# ABOUT THIS TASK
In the records below, begin at the line containing "You are a GUI" and end at the line containing "Where should I"; quote every line in that span exactly, including both boundary lines, and no others.

DATA Block Start

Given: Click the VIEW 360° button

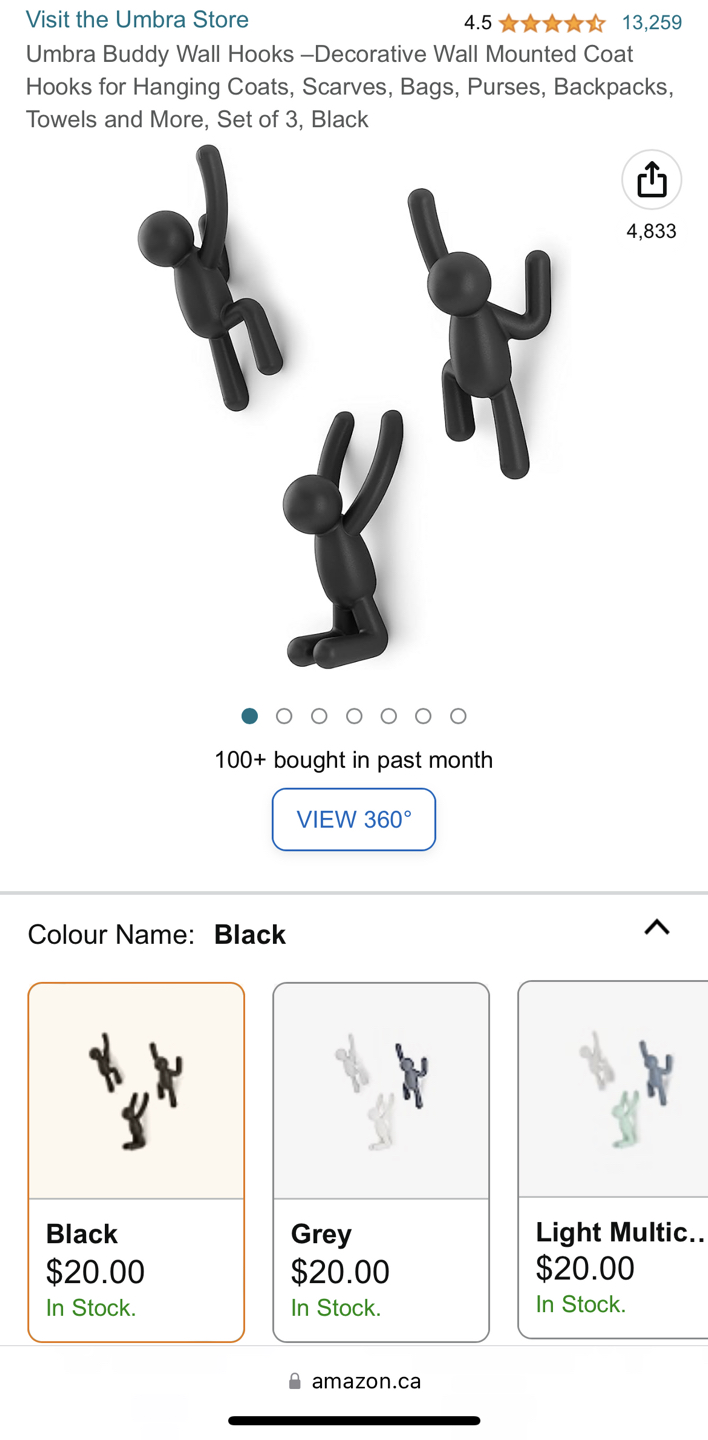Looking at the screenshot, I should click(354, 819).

DATA Block End
DATA Block Start

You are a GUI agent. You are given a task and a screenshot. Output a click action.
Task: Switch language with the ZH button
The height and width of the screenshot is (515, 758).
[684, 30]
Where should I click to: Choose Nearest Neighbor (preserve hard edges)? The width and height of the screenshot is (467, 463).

DATA Block End
DATA Block Start

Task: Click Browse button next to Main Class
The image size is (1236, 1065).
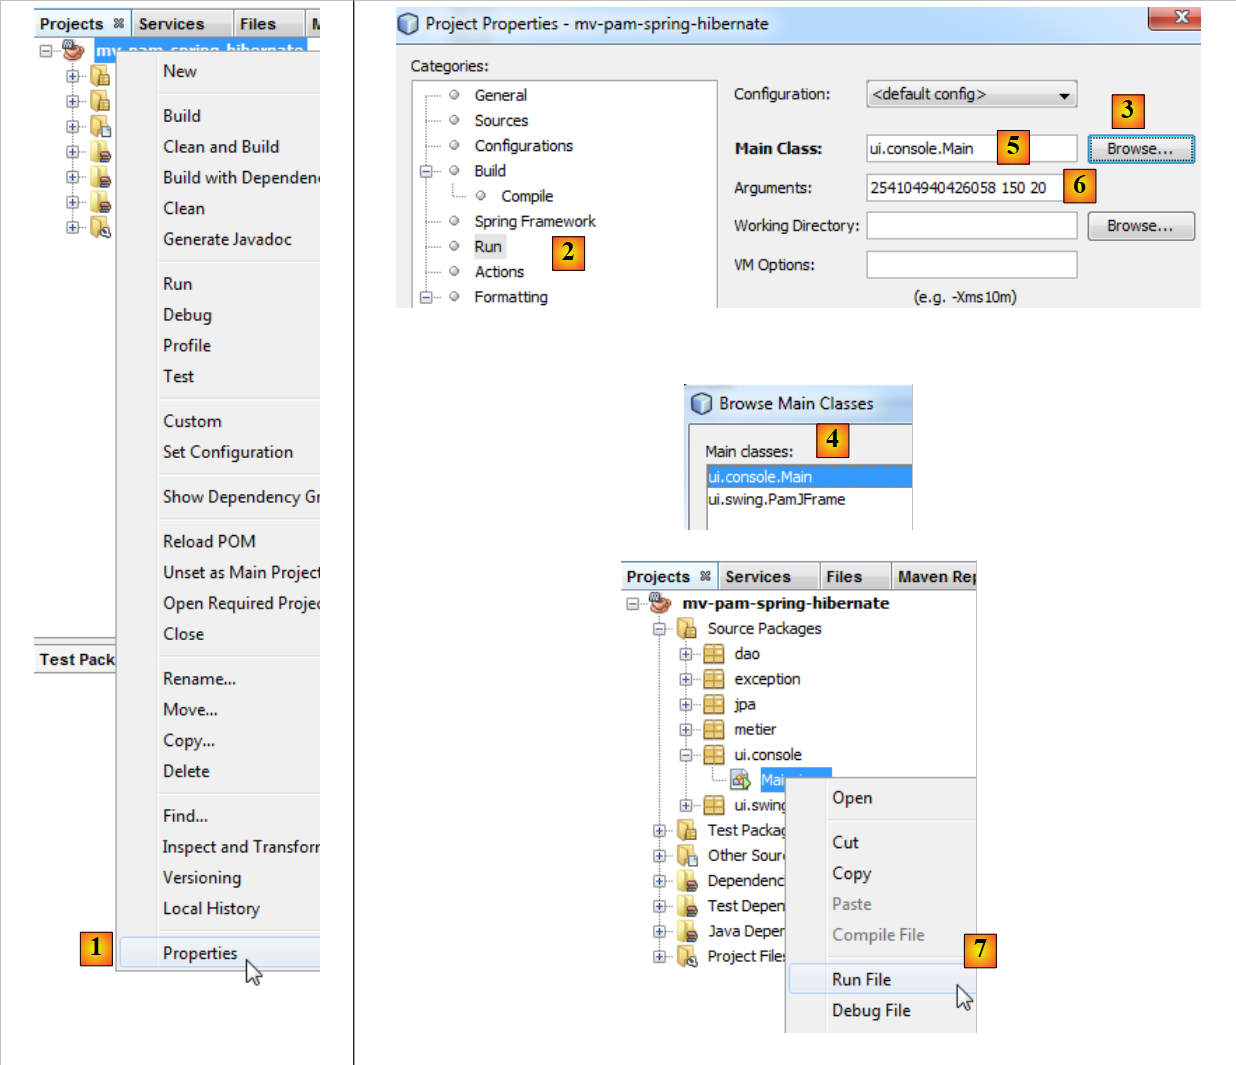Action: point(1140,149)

DATA Block End

# RESPONSE
You are a GUI agent. You are given a task and a screenshot. Output a click action.
Task: Switch language with the ZH button
The height and width of the screenshot is (515, 758).
[684, 30]
Where should I click to: Choose Nearest Neighbor (preserve hard edges)? The width and height of the screenshot is (467, 463).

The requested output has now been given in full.